Online play is out of the question—the 2003 engine required identical floating-point results on every machine, frame by frame, which is impossible across different CPU architectures. Only skirmishes and AI battles are playable.

EA lost Red Alert 2, but gave Generals a second life.

It is worth noting that the Command & Conquer series was one of EA’s most illustrious RTS franchises, with Command & Conquer: Generals – Zero Hour, released in 2003, representing its peak.

After that, it was downhill all the way—the EA shut down Westwood Studios, and the series nearly came to a halt.

In February 2025, EA open-sourced the source code of several C&C games under the GPL v3 license, driven by the game preservation project led by Luke Feenan.

The open-source list includes Tiberian Dawn, Red Alert, Renegade, and Generals/Zero Hour.

The only one missing is Red Alert 2. The reason is absurd—EA lost the source code.

The community picked up the desktop version, and Reshi plus Fable 5 completed the mobile version.

Today, a new game preservation pipeline is emerging: publishers open-sourcing + community porting + AI compilation.
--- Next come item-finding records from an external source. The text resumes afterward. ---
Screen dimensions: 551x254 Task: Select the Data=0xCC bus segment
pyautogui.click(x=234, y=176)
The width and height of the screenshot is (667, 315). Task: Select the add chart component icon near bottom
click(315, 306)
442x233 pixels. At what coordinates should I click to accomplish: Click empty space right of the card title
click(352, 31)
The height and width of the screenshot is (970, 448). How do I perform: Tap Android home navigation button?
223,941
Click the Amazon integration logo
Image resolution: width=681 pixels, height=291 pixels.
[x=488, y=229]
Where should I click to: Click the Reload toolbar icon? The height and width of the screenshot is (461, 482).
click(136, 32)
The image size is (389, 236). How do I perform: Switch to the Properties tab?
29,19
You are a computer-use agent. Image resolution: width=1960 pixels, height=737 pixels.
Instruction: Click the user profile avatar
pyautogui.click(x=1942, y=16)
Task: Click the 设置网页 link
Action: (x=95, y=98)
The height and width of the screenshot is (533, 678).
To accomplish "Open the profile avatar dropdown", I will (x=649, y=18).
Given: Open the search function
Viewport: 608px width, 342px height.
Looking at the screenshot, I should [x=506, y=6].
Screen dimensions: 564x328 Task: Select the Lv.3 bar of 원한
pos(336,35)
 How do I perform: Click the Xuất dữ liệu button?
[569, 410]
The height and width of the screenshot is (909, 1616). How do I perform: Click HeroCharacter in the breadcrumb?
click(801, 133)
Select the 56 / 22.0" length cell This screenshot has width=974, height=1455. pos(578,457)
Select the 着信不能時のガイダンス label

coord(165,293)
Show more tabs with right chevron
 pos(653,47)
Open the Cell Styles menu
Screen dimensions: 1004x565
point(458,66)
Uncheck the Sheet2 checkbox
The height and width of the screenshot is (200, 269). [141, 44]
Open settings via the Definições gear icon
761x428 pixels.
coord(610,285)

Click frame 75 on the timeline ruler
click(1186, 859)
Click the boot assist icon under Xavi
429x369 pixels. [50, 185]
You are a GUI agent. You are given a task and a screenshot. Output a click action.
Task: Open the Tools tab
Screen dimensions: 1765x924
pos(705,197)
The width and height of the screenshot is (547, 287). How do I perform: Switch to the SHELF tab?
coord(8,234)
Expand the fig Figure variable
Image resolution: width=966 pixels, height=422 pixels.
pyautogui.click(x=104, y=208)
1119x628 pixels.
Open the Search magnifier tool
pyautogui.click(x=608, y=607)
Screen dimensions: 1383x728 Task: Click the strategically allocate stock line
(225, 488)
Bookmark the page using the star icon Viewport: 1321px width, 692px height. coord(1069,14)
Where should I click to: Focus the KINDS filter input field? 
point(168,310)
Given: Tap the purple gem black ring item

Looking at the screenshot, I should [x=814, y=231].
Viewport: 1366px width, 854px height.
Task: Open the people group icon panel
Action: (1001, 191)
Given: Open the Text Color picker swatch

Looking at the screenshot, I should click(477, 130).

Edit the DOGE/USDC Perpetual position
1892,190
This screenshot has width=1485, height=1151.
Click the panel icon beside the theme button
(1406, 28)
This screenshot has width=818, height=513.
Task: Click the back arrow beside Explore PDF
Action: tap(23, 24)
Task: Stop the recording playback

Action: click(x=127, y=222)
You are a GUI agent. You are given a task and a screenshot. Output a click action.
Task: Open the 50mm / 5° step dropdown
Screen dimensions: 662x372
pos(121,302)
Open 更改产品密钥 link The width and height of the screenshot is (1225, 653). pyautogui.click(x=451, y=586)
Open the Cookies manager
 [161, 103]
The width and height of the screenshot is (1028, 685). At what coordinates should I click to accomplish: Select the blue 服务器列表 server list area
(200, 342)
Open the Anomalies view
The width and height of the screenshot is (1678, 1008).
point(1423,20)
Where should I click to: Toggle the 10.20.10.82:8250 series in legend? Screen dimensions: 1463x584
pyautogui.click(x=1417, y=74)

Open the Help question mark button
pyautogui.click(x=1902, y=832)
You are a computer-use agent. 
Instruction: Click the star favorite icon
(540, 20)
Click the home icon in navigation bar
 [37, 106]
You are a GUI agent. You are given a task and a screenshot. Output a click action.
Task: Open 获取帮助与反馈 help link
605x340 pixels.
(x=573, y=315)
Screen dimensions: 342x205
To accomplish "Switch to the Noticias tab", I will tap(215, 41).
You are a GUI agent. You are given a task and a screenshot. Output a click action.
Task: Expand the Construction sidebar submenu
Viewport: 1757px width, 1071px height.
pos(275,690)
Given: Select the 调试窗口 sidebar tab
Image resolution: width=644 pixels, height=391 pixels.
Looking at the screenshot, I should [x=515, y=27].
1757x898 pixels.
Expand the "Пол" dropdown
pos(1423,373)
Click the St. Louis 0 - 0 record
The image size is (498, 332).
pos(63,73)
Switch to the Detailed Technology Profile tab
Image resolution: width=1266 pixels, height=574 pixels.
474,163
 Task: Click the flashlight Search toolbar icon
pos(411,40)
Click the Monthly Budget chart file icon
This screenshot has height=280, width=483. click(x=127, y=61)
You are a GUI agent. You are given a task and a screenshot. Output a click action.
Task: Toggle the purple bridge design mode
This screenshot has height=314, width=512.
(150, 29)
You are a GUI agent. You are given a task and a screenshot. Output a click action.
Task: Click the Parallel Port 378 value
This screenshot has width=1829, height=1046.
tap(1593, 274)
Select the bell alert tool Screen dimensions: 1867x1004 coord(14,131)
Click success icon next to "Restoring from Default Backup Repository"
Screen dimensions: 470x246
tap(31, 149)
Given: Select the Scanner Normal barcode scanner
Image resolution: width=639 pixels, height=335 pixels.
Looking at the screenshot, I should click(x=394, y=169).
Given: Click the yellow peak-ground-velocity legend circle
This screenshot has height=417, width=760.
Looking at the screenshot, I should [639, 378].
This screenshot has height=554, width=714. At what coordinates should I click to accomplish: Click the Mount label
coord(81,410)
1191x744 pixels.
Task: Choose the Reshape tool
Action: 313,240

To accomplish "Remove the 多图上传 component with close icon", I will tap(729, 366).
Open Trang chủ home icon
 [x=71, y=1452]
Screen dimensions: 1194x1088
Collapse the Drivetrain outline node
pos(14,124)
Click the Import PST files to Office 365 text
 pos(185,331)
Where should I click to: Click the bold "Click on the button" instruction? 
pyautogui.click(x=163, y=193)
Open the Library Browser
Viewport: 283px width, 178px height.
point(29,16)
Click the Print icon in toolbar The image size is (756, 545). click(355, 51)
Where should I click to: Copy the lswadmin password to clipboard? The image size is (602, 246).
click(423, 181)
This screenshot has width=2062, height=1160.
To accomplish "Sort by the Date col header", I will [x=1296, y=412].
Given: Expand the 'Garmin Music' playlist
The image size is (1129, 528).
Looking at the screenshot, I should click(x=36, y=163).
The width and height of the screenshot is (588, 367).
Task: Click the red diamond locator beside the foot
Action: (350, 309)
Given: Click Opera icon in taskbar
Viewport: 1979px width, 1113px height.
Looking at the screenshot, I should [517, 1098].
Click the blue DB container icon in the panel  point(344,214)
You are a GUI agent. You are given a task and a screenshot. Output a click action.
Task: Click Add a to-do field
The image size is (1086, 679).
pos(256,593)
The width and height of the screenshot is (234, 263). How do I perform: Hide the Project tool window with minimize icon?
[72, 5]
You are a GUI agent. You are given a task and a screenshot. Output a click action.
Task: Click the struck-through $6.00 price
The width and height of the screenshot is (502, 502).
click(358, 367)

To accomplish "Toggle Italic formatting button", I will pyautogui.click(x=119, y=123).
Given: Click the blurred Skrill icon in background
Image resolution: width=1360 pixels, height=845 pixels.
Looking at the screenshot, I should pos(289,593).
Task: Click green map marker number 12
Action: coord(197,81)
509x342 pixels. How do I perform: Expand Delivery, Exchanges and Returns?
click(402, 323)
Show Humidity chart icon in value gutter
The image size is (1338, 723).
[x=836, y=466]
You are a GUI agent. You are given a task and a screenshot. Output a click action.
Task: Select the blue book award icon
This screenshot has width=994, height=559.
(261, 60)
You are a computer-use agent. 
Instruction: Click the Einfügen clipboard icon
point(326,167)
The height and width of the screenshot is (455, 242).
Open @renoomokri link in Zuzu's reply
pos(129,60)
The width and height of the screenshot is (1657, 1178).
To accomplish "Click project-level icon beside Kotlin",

Similar efforts will only become more common in the future.

Burned through the Max subscription in two days—the game is now running.

Back to Reshi’s statement: “I never believe anything is impossible. It’s just a matter of time and iteration.”

Someone who doesn’t even know how to write C++ managed to compile a 1.6-million-line C++ DirectX 8 game onto a smartphone—in less time than most people spend installing Hackintosh.

Of course, provided the quota is sufficient. Reshi burned through an entire Max subscription in two days.

But the old games you played as a child are now waiting not just for programmers, but for anyone who can stare at a screen at 2 a.m. and say, “Just one more time.”